La mia prima esperienza in un camp risale a molti anni fa , 1972.
Dopo una stagione agonistica, dura , impegnativa , frustrante , per la prima volta ero lontano da casa, giocavo nella squadra di Roma, pensavo di tornare al ” paesello” per le mie vacanze.
Il mio club decise di mandarmi per un mese negli Stati Uniti; avrei partecipato a quattro camp in diverse parti del paese. Eccitante da un punto di vista, ma per niente contento perché volevo fare le vacanze e soprattutto non avevo idea di cosa avrei dovuto affrontare.
Le sorprese in quei trenta giorni furono tante.
Giocavo otto ore al giorno, mangiavo panini con fette di tacchino e bevevo bicchieri di coca cola gelata tra una partita e l’altra . Subivo botte tremende alla mia autostima di giocatore, in fondo in Italia ero abbastanza conosciuto e venivo considerato un prospetto interessante. Ragazzini di colore con scarpe con la suola di cuoio mi schiacciavano in testa, quando giocavo poi non la prendevo mai e non mi passavano mai la palla .
La sera stanchissimo dormivo in camerate di college con bagni in comune dove, nei momenti di intimità fisiologica, mi trovavo gomito a gomito con qualche studente che proprio non si poneva alcun problema , io rosso dalla vergogna.
Tutto negativo? Assolutamente no . Da quell’esperienza presi consapevolezza che solo lavorando in estate, lontano dalle tensioni del campionato, avrei potuto migliorare. Solo tecnicamente?Assolutamente no. Il confrontarsi con realtà nuove , decisamente molto competitive, dove dovevo lottare per strappare ogni secondo sul campo ad avversari assatanati, mi aiutò a crescere psicologicamente. Imparai ad accettare la “legge del play ground” dove giochi se vinci, altrimenti vedi giocare gli altri e aspetti pazientemente il tuo turno , aspettare significa stare ad osservare anche per più di un’ora per poi avere un’altra chance.

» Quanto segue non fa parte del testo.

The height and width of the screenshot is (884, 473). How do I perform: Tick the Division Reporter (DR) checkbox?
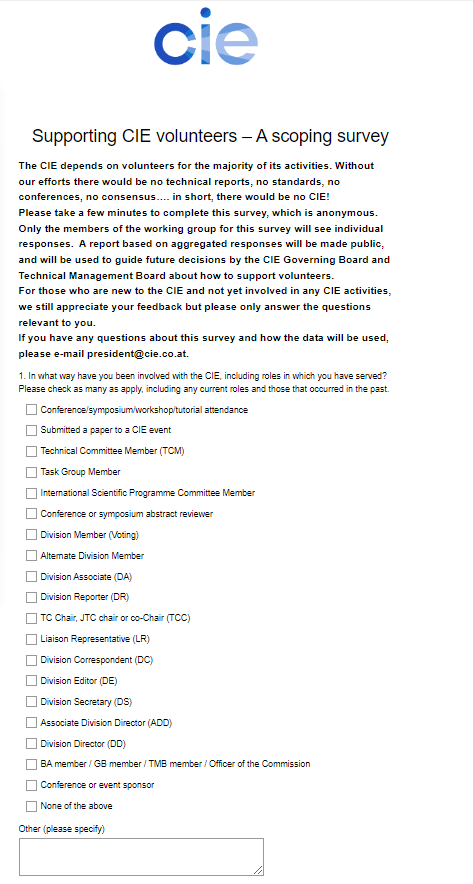coord(31,596)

Dopo quella prima esperienza ce ne sono state tante altre , non solo come giocatore , ma anche come allenatore. Tuttora non passa un’estate in cui non mi cimenti in un camp. St.John University, Notre Dame University, Pocoono Camp,Boston Collegge, NBA camp,International Basketball camp Messaggero Roma, Jam camp,Fibaeuropa camp; Stati Uniti, Italia,Slovenia , Croazia , Ungheria , Polonia, Russia sono state alcune delle tappe incisive nel mio percorso sportivo.
Ho avuto la possibilità di crescere non solo come giocatore ed allenatore, sono cresciuto come uomo, IL CAMP SCUOLA DI VITA.